Elle en conclut que le régime applicable est celui de la responsabilité civile facultative d'un dommage créé par le lot couverture sur un lot préexistant relevant des garanties du contrat d'assurance en cours à la date de réclamation en vertu de l'article L.124-5 du code des assurances.

Elle expose que sa garantie responsabilité civile n'est pas mobilisable au motif qu'elle n'était pas l'assureur de la Sarl Delarue Couverture au moment de la réclamation relative à la seule reprise des existants, le contrat d'assurance ayant été résilié le 3 avril 2013 ; que seules les garanties souscrites auprès des sociétés Mma Iard Assurances Mutuelles et Mma Iard Sa, assureur au moment de la réclamation, sont susceptibles d'être engagées.

Elle considère que les demandes indemnitaires des maîtres de l'ouvrage au titre de préjudices relatifs au déménagement, aux travaux et aux frais de relogement ne sont pas justifiées, que les travaux de reprise affectent deux des trois chambres de l'habitation mais pas les pièces de vie, les sanitaires, et la cuisine.

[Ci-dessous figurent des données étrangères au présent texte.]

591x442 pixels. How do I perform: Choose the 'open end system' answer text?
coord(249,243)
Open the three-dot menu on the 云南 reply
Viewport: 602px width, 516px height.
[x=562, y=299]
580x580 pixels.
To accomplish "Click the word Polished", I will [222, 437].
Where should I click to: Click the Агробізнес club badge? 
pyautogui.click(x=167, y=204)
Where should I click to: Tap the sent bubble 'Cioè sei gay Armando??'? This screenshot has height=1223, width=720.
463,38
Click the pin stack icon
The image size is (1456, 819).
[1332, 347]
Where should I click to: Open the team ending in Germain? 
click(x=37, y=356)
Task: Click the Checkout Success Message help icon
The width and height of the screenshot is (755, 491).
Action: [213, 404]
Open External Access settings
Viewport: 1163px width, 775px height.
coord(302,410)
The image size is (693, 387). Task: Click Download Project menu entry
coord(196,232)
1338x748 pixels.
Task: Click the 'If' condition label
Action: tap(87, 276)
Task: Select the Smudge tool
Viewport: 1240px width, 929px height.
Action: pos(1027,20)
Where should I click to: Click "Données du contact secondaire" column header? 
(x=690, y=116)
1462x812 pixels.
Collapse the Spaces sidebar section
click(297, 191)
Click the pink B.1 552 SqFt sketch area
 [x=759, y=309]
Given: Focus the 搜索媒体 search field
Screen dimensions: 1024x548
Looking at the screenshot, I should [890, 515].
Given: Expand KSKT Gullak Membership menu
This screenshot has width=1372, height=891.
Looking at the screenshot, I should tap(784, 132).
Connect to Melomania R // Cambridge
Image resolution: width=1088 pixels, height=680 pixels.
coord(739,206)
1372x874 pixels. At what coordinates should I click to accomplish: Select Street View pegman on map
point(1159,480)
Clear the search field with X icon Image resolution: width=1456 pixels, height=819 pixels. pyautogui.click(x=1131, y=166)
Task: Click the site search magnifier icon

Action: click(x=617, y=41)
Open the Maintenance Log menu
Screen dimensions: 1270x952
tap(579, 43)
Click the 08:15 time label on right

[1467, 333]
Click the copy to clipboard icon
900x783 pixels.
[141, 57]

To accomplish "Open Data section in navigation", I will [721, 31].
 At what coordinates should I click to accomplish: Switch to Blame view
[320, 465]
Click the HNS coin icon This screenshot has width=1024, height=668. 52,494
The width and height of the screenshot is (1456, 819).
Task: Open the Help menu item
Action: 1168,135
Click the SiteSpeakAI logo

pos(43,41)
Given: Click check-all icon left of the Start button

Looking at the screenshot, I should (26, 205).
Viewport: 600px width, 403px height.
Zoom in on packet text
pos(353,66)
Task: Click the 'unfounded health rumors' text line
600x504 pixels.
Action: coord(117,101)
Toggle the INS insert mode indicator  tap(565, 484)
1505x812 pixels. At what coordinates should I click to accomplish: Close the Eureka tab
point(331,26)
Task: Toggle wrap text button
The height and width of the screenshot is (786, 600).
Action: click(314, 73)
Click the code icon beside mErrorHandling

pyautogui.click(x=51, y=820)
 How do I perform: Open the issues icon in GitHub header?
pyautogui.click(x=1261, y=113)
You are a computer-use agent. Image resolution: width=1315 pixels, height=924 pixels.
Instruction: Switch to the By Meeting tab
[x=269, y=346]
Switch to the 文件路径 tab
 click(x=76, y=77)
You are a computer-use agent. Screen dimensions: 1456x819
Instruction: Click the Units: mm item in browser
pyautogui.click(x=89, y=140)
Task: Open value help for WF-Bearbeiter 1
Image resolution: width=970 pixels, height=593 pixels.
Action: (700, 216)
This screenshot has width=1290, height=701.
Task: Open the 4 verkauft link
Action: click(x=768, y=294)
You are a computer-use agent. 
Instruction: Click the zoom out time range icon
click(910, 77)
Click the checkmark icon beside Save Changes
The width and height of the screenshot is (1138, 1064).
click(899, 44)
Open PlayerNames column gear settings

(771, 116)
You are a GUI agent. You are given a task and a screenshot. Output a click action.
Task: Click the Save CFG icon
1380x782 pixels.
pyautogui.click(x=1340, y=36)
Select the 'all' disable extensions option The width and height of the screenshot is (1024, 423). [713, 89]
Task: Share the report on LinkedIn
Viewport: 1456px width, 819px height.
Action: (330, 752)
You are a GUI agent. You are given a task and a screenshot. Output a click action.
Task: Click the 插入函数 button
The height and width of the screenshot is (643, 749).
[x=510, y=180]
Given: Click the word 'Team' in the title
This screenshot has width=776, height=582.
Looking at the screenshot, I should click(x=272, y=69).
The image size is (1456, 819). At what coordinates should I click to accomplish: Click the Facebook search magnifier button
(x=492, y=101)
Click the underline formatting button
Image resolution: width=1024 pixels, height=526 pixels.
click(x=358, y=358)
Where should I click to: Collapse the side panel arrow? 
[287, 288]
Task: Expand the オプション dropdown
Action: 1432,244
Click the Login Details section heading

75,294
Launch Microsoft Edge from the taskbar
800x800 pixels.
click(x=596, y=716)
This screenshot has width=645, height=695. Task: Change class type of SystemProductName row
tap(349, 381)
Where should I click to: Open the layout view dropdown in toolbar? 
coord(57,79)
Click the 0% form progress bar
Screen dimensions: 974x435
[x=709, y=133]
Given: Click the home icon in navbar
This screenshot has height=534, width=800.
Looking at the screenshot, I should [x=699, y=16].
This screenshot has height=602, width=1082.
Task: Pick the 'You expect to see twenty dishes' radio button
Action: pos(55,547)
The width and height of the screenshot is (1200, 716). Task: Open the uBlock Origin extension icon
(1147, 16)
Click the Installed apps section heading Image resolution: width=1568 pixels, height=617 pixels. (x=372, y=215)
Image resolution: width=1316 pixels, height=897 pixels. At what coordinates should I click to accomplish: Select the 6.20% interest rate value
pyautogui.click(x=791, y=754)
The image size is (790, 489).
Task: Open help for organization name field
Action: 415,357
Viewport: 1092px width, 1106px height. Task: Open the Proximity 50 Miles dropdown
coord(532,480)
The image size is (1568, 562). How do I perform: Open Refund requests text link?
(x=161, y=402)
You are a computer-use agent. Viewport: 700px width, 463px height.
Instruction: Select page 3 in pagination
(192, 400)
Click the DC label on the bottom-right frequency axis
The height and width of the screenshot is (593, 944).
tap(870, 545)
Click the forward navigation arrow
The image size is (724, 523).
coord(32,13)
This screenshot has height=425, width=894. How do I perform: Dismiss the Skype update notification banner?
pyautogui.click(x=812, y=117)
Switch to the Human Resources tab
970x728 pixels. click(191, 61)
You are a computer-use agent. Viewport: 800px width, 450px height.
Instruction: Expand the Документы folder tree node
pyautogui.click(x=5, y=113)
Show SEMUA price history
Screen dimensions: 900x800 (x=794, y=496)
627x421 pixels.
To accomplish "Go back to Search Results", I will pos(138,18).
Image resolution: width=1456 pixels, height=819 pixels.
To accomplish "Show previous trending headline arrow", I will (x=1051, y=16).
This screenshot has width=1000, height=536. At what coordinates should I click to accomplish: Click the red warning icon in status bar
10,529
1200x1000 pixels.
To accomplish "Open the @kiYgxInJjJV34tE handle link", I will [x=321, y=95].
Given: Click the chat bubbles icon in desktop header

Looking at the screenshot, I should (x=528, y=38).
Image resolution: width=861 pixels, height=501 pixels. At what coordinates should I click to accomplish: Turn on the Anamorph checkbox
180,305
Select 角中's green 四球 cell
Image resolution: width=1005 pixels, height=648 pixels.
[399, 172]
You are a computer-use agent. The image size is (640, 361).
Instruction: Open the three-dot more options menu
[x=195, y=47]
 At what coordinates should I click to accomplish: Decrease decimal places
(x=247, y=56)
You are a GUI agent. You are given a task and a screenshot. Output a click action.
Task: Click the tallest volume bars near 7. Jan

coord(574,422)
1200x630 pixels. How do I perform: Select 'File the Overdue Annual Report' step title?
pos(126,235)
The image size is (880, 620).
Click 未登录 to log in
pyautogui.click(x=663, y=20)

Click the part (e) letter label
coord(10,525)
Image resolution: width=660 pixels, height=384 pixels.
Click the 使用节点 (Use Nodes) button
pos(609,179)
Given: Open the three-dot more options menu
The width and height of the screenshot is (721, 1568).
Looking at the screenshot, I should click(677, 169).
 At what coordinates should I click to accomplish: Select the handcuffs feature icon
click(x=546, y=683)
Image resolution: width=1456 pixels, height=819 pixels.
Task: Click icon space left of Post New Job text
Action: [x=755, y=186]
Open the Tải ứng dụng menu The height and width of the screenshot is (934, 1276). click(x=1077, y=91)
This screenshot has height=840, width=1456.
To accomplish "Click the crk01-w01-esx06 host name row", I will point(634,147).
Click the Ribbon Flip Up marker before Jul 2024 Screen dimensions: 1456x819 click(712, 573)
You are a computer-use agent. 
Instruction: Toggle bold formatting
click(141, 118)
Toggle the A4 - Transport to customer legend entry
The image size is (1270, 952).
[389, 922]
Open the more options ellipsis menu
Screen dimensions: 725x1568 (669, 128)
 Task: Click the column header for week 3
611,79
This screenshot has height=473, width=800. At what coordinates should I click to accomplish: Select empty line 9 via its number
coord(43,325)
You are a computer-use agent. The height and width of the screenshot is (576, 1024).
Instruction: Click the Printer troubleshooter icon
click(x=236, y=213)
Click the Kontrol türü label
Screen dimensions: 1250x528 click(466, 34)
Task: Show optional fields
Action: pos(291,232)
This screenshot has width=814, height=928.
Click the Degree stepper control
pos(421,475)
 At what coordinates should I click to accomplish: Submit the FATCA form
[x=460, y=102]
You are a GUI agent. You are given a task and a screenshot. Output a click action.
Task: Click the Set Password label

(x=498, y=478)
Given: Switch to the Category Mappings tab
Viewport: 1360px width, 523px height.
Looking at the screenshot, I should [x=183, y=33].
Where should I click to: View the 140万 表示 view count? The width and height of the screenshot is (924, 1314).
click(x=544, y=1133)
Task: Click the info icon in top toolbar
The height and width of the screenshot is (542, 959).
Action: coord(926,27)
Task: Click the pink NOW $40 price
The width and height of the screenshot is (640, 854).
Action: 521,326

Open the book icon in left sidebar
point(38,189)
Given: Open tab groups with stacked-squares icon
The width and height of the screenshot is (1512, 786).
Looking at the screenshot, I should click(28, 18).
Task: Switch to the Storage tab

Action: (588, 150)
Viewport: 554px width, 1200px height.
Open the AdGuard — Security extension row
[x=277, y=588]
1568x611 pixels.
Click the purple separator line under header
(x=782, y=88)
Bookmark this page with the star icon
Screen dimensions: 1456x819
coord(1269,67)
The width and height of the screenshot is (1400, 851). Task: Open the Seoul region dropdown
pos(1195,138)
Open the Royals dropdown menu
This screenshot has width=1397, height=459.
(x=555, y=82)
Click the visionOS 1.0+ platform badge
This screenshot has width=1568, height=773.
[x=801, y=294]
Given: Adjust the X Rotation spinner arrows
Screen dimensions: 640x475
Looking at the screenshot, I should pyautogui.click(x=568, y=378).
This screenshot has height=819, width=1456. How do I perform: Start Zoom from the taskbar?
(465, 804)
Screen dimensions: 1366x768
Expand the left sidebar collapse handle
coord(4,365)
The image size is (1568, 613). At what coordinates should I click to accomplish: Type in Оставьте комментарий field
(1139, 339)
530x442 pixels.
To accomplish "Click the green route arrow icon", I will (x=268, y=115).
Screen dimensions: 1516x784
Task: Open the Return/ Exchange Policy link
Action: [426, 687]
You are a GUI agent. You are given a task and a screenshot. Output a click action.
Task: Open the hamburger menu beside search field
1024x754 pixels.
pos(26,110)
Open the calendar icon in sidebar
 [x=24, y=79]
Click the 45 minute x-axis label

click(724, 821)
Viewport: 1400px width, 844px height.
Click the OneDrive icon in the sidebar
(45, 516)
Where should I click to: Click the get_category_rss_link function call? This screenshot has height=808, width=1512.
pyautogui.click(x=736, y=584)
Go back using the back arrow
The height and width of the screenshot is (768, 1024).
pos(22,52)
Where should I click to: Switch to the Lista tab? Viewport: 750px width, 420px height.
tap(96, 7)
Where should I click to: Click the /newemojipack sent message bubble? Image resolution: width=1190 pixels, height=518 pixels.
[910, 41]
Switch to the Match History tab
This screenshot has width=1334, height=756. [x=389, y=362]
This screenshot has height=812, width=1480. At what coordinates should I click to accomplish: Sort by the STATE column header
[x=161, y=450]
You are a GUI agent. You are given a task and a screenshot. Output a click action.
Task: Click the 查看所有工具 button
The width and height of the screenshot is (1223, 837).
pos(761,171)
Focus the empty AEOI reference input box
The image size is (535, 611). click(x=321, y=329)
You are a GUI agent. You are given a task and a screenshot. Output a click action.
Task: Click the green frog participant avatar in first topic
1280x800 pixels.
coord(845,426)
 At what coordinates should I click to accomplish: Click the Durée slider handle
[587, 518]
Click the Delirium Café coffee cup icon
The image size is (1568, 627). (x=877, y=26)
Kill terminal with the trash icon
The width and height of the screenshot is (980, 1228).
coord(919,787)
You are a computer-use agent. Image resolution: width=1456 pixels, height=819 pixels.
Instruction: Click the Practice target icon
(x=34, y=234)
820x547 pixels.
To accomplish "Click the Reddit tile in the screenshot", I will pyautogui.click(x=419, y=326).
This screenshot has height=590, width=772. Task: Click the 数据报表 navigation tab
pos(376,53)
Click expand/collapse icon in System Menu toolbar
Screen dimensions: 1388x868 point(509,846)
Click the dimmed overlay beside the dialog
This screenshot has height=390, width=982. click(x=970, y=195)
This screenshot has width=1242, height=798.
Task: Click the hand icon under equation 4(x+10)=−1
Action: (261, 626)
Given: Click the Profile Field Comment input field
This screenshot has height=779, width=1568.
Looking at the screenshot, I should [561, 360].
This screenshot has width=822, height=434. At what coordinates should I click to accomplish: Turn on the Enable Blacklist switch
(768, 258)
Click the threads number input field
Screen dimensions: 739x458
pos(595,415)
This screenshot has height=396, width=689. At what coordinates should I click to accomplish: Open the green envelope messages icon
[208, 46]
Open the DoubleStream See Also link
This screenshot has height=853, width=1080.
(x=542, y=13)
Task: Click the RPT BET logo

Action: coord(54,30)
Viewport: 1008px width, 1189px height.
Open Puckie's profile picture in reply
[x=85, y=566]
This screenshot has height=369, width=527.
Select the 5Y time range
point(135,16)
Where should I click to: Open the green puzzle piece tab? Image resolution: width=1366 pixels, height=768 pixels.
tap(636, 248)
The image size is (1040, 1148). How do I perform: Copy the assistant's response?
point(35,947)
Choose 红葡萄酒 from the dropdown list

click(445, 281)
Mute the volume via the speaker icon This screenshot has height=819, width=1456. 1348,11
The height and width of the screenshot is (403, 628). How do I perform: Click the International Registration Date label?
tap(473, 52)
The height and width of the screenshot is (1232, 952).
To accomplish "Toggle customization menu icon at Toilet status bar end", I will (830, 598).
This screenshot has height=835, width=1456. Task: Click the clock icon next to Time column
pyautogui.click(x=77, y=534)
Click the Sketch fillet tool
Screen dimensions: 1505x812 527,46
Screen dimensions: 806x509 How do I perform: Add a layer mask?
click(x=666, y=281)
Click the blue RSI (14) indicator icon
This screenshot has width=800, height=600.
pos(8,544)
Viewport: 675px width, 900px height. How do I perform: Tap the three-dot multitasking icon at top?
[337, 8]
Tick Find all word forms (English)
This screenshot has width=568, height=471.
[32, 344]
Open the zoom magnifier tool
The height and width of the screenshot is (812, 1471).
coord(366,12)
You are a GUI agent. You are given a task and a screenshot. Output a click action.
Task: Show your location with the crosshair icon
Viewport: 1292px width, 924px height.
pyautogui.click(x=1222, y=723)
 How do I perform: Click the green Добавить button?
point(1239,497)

Par dernières conclusions notifiées le 22 octobre 2024, la Sarl Delarue Couverture sollicite de voir en vertu des articles 1792 et suivants du code civil et du code des assurances :

à titre principal,

- confirmer le jugement rendu par le tribunal de grande instance de Caen le 29 février 2019 en l'ensemble de ses dispositions,

- condamner la Sa Axa France Iard à la garantir de toutes sommes pouvant être mises à sa charge au profit des consorts [D],

à titre subsidiaire,

- condamner les société Mma Iard et Mma Iard Assurances Mutuelles à la garantir de toutes sommes complémentaires pouvant être mises à sa charge au profit des consorts [D] sauf à voir statuer sur l'opposabilité de sa franchise,

en tout état de cause,

- débouter les consorts [D] de leurs demandes au titre de l'article 700 et des dépens à son encontre,

- condamner tout succombant à lui régler 5 000 euros sur le fondement de l'article 700 du code de procédure civile, ainsi que les entiers dépens.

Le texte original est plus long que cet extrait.